The colony forming units per gram recorded from trifluoperazine applied wounds ranged up to 2.93±0.02 x 106, whereas about 6.68±0.07 x 106 colony forming units were calculated in normal saline treated control group. These findings could be correlated with the suggestions of Kistiansen and Amaral, 1997 and Amaral et al., 1992 that Phenothiazine can be used as adjuvants to antibiotics. Moreover, they have also reported that a much lower concentration of Phenothiazine is required for this purpose as compared to their concentration required for in vivo antibacterial activity. This study demonstrated that trifluoperzine, psychotherapeutic phenothiazine, could be regarded as a good non-antibiotic antibacterial.

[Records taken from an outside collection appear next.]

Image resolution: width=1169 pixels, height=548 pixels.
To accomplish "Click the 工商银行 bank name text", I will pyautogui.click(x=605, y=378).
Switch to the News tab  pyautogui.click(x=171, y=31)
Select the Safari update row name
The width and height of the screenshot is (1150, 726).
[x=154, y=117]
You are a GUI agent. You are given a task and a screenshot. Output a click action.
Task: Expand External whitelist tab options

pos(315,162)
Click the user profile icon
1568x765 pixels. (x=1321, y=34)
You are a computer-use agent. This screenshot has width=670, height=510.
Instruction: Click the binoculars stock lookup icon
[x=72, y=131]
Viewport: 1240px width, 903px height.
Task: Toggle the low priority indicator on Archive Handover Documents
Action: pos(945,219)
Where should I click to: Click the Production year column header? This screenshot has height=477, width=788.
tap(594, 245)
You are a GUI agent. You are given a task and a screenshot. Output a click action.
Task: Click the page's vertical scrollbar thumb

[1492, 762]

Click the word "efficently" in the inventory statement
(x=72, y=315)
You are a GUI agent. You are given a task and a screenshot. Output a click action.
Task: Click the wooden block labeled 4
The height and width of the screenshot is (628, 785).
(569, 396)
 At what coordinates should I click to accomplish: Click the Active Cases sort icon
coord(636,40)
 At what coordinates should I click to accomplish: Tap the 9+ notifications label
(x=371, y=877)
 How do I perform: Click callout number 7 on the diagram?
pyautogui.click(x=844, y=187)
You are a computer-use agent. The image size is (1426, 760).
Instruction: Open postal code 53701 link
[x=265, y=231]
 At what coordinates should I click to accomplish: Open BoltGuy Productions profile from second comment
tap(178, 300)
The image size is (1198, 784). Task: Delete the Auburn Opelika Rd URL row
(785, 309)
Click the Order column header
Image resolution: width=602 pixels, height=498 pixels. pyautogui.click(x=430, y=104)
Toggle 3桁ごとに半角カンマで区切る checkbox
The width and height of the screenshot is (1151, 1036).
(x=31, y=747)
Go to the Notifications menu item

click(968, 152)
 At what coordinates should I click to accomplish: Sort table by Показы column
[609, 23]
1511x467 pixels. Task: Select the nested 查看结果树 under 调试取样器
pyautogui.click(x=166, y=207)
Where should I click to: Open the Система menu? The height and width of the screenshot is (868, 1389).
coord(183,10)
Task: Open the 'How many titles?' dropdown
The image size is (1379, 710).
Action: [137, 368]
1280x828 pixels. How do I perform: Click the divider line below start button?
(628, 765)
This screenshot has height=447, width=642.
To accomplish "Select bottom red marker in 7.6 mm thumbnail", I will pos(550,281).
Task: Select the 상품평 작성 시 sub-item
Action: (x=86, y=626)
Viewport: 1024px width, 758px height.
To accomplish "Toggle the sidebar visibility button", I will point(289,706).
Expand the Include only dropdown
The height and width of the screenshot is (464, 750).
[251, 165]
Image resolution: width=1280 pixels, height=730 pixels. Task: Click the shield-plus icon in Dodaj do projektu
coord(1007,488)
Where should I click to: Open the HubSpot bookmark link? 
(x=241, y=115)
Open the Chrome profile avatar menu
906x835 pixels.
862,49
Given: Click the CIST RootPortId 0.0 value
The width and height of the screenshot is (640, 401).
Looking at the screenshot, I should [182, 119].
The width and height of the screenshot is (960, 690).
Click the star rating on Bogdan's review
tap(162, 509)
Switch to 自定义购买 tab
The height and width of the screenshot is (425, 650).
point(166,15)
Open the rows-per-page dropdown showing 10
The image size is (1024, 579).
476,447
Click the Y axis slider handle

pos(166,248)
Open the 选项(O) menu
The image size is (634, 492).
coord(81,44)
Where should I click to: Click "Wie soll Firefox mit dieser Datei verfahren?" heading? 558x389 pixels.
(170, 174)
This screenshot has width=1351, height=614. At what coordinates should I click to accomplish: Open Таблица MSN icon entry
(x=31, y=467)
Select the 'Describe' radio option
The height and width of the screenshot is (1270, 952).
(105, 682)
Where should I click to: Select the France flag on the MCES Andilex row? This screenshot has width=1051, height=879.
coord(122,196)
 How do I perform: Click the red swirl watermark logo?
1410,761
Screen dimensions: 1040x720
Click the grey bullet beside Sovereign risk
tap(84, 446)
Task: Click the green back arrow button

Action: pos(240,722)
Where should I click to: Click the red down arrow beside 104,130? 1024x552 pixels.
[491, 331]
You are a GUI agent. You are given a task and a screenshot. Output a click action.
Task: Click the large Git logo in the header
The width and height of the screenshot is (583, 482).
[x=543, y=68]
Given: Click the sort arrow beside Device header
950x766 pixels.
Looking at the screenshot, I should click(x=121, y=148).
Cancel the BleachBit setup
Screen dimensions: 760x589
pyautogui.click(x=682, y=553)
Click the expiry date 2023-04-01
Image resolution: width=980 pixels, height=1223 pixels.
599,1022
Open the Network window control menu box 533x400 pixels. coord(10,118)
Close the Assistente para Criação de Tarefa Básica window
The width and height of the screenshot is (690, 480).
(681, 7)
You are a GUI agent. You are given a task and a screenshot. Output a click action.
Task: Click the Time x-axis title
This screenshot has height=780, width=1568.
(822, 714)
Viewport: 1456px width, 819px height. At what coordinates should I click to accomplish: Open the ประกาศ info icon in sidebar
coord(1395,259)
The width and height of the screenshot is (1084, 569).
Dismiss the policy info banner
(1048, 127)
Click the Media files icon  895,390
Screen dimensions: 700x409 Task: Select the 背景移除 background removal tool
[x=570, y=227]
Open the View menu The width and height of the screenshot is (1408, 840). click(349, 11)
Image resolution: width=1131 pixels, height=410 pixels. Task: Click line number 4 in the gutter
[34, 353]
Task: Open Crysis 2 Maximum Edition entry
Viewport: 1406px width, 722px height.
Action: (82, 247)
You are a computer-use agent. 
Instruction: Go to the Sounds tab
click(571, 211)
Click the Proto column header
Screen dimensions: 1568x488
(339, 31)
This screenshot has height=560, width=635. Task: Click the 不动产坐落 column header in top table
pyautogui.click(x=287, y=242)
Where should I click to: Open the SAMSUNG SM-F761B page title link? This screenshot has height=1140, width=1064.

Conclusions: Trifluoperazine is cheap, administered easily, that is previously used as antipsychotic drug. In vitro and in vivo trials proved it to be a good non-antibiotic antibacterial against MRSA, P. aeruginosa and E. coli. Its efficacy as a prophylactic agent in case of postoperative wound infection or therapeutic agent in infected wound beds treatment especially against MRSA should be studied in a clinical setting in future along with dose adjustment.